Text for analysis Start Marker

Sketch of the Ethical Matrix for Tessa in Our Thought Experiment

The National Eating Disorders Assocation (NEDA) released a chatbot named Tessa that was taken down after it gave out harmful advice. Here we visualize the exercise that may have anticipated such outcomes.

As for concerns, which form the columns of the matrix, anybody who chats with Tessa wants it to give information that is helpful and evidence-based. Visitors who suffer from eating disorders have a heightened concern around bad information or advice that could deepen their disorder or trigger a relapse. NEDA of course agrees that Tessa should give helpful and evidence-based advice. In addition to helping (not harming) individuals, the issue of community trust is at stake. If Tessa misfires and undermines trust in NEDA, then people will look elsewhere for advice on this topic. In this case, NEDA would fail its core mission, practitioners would be losing a valuable resource, and X2AI would likely lose NEDA as a customer. Finally, NEDA also has a concern around efficiency: The old helpline would have needed more resources to handle the increased volume and urgency of calls, while Tessa would allow the organization to cut its staff in favor of a (presumably cheaper) technology expense.

Text for analysis End Marker

* Activities *
[a] Copy everything from "The National Eating" down to "anticipated such outcomes." in the passage on the Tessa ethical matrix, putting "assistant" in place of "chatbot".
[b] Extend the passage on the Tessa ethical matrix, picking up after its last sentence.

Recorded data Start Marker

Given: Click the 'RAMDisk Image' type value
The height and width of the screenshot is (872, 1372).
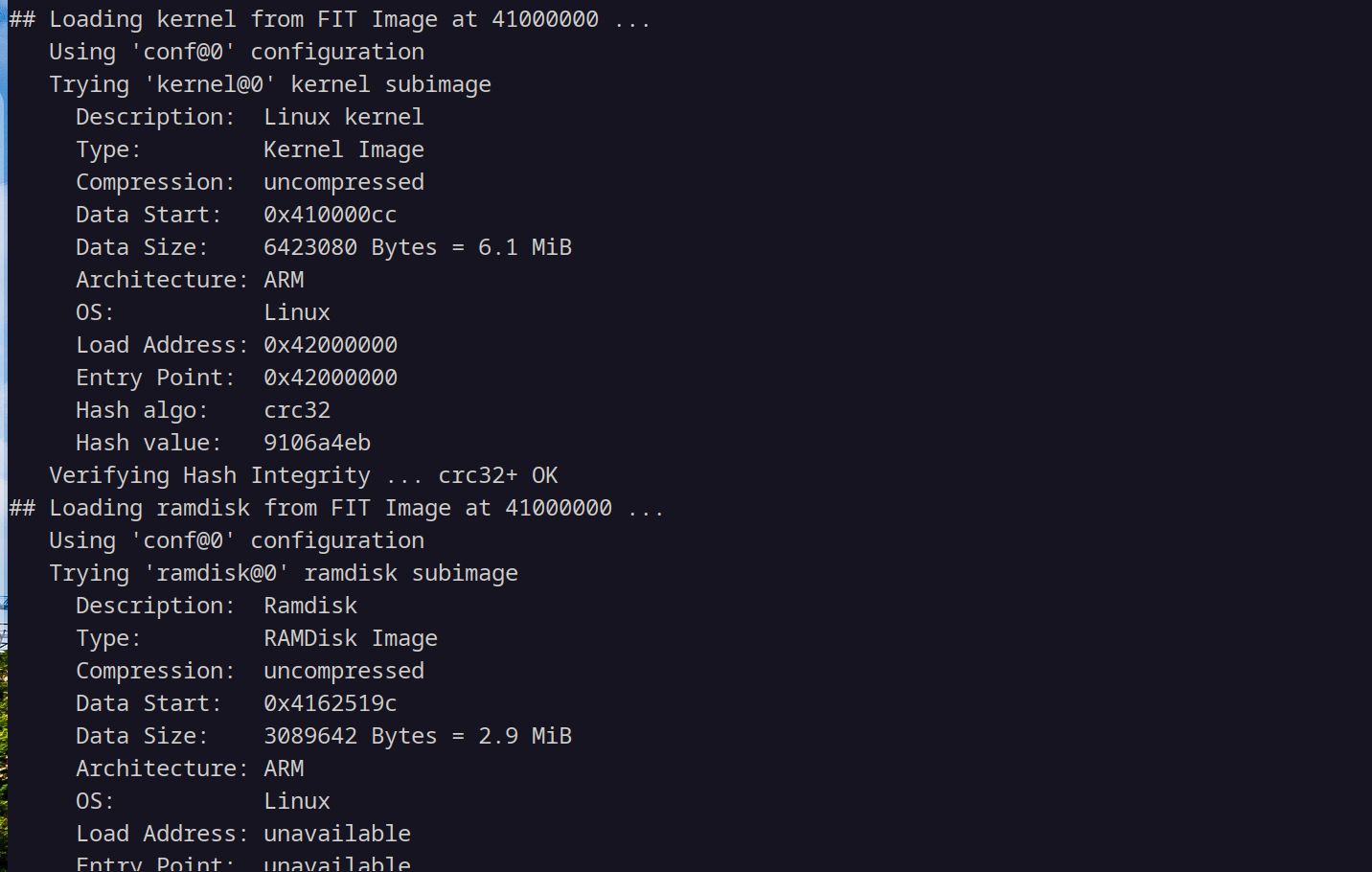Looking at the screenshot, I should (351, 638).
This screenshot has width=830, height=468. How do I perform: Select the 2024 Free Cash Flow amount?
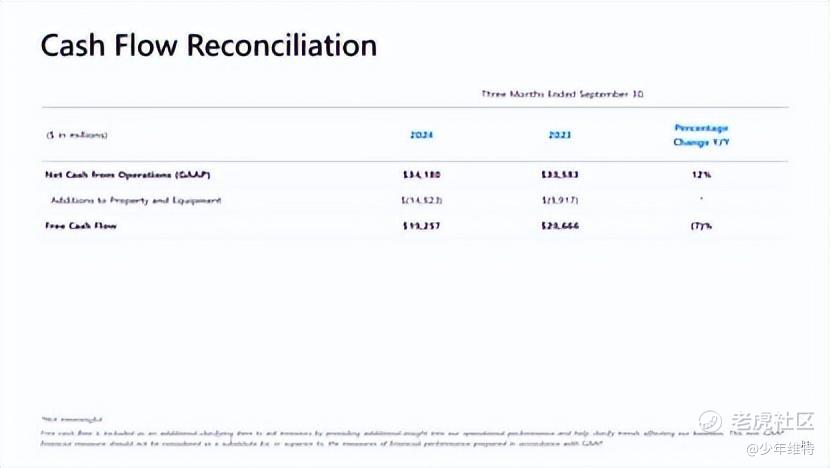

Recorded data End Marker

* Your responses *
[a]
The National Eating Disorders Assocation (NEDA) released a assistant named Tessa that was taken down after it gave out harmful advice. Here we visualize the exercise that may have anticipated such outcomes.

[b]
In this Ethical Matrix, we’ve highlighted two concerns as grave (red). First, chatbot users with eating disorders could be directly harmed if Tessa gives them toxic information or advice. Second, NEDA could lose its standing as a trusted organization if Tessa has a highly public misfire. These scenarios are also concerning to other stakeholders but more moderately (yellow). On the positive side, everybody wants Tessa to give good advice, and NEDA alone cares about the efficiency gain from using Tessa relative to the old helpline. Tracking benefits helps when transitioning from one system to another, to ensure that a system is being replaced with something that works at least as well.

The next step in an audit would be creating monitors to track these stakeholder concerns. The LLM evaluation techniques discussed above come into play. Red teaming — trying to trick Tessa into violating its own rules — could address the concern around toxic information.

Benchmarking would address the positive concern around Tessa giving accurate advice. NEDA could create a benchmarking data set of questions on the topic, as well as correct answers. Tessa could be routinely tested on a regularly updated benchmark set to verify its accuracy.

The red-teaming and benchmarking exercises would have defined target metrics that Tessa would need to meet — or limits it would have to avoid crossing — to be deployed or stay in service.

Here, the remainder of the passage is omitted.